The outcome resonates achingly here in this college town, where the silver-haired men and women who close their eyes and lift their arms when the organ wails at Bethel Baptist Church — a short drive from Wallace’s schoolhouse door — don’t have to strain to remember riding buses past the shiny all-white school on their way to the all-black school.

"There are people here who are still fighting the Civil War," said Tommy Woods, 63, a deacon at Bethel and a retired school administrator. "They’re holding on to things that are long since past. It’s almost like a religion."

If the supreme court suddenly reversed itself on race segregation, you would, never doubt it, see some states rushing to put the Whites Only signs back up.  Perhaps not a majority of American states would do that.  And yes, those that did would suffer economic consequences, as people and corporations began to boycott them.  But you have to have seen racism in America, seen how endemic it is, seen how even poor white people will reliably vote against their economic interests to maintain their status over blacks, to appreciate its intractable power.  I’ve witnessed it first hand.  Without the courts again and again overruling the popular will of the voters, without a doubt we would still have legal race segregation in America today.

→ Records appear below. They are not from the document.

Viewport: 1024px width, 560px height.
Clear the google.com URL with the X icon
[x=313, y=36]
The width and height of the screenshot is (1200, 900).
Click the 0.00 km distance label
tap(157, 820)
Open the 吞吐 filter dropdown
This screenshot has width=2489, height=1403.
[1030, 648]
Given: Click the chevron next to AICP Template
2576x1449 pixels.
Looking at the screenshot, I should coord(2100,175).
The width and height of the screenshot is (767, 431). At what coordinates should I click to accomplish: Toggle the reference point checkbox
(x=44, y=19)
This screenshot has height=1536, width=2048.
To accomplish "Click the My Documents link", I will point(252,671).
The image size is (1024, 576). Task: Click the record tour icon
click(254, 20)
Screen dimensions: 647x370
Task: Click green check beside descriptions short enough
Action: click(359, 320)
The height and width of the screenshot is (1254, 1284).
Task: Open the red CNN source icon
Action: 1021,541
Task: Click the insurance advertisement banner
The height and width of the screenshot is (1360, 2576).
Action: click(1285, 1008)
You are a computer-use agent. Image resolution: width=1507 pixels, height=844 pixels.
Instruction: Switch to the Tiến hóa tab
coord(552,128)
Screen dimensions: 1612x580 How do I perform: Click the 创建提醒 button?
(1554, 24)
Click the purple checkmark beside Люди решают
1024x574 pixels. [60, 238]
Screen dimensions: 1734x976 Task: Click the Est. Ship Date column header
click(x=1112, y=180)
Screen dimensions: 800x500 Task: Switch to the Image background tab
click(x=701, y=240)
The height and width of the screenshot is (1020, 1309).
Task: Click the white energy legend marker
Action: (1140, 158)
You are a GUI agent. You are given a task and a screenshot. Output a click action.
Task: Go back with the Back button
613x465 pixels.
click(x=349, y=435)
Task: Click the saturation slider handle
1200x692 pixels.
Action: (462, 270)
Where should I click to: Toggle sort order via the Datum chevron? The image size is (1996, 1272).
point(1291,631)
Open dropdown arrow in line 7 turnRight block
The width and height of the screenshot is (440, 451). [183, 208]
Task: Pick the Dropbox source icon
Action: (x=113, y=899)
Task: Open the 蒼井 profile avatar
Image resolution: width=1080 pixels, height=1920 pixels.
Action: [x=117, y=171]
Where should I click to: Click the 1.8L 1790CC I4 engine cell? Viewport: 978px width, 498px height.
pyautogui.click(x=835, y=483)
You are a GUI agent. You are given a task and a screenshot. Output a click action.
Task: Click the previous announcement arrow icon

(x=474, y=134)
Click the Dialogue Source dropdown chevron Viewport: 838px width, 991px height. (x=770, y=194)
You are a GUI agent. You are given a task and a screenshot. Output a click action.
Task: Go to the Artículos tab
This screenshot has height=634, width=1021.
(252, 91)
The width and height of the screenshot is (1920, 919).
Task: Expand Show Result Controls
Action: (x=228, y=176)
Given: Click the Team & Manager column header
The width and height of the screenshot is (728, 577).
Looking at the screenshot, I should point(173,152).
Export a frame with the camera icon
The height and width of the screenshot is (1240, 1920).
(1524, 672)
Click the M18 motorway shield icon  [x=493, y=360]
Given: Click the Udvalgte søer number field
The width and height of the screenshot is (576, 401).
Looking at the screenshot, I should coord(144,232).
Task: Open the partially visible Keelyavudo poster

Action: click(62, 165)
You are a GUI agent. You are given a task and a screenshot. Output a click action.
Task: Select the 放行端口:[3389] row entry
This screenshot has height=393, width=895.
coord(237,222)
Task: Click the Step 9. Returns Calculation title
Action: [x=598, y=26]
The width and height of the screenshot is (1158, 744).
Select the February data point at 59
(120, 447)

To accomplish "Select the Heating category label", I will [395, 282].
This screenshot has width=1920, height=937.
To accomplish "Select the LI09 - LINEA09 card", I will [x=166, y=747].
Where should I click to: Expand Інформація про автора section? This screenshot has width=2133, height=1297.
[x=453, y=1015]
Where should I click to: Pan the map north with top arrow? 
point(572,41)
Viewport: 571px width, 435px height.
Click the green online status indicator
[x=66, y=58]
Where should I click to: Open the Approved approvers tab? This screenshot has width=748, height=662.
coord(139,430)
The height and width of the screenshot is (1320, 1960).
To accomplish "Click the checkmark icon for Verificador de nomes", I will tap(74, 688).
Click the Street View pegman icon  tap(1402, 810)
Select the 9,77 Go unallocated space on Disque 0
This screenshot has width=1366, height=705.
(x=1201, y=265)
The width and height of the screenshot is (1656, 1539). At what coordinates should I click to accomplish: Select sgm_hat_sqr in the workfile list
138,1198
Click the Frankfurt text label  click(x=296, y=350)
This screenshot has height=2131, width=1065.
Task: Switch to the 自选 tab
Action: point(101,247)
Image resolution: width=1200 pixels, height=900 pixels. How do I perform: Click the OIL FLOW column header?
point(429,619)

The roll of the courts is to protect the rights of the individual against the power of the other branches of government. The other branches of government speak for the people.  The courts speak for the constitution. They abdicate that responsibility, and all we are left with is mob rule, and that is what Sullivan is arguing for here.  The argument that Sullivan is making can also be made for letting the states decide on sodomy laws, which puts us right back where we were before Lawrence, criminals literally in some states, and second class citizens everywhere else.  Sodomy laws were used to justify discrimination against gay Americans in everything from custody battles to employment to equal housing laws.  Those laws reached across the borders of their states, and into the lives of gay Americans no matter where we lived.  These state laws and amendments banning same sex marriage will do the same.  Note how, even though same sex marriage is legal in Massachusetts, out of state gay couples cannot marry there if their home states do not allow it.  This is the situation mixed race couples faced, before Loving v. Virginia, another court decision that overruled the clear will of the majority of Americans.  The Lovings’ case came to the courts after the couple married where it was legal, and were arrested for doing so when they returned to Virginia.  The day is coming, when a same sex couple will find themselves under arrest, for exactly the same crime, and Sullivan is arguing that this is a good thing, and the courts should stay out of it.

Perhaps eventually gay citizens could find themselves one day in an America that was, for them, nearly half free and half not.  But we will never be completely free as Americans, until we are as a class equal to our heterosexual neighbors, in every state.  That will only happen, when the courts decide to do their fucking jobs, and defend the promise of liberty and justice for all in our constitution, against the tyranny of the mob.

In another post, Sullivan says we just need to "chill".   But as William Lloyd Garrison once said, tell a man whose house is on fire, to give a moderate alarm.